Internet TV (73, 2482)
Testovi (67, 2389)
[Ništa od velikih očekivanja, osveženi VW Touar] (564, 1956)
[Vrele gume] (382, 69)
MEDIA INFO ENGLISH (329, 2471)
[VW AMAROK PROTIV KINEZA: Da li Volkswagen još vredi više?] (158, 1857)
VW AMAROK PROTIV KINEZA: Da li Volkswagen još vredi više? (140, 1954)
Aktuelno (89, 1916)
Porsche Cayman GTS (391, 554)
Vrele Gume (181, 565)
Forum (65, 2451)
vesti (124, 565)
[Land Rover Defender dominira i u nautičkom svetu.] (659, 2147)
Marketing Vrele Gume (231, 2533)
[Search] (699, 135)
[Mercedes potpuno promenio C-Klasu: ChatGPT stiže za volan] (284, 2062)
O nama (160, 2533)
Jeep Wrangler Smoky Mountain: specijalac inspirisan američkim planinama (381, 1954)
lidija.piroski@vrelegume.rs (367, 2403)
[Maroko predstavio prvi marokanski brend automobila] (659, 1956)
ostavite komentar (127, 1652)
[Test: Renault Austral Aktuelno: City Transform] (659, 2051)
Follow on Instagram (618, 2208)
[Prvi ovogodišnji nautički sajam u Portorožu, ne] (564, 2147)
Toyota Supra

— Task to complete —
Look through the records above for the string "više", then copy every line that has it.

— Solution —
[VW AMAROK PROTIV KINEZA: Da li Volkswagen još vredi više?] (158, 1857)
VW AMAROK PROTIV KINEZA: Da li Volkswagen još vredi više? (140, 1954)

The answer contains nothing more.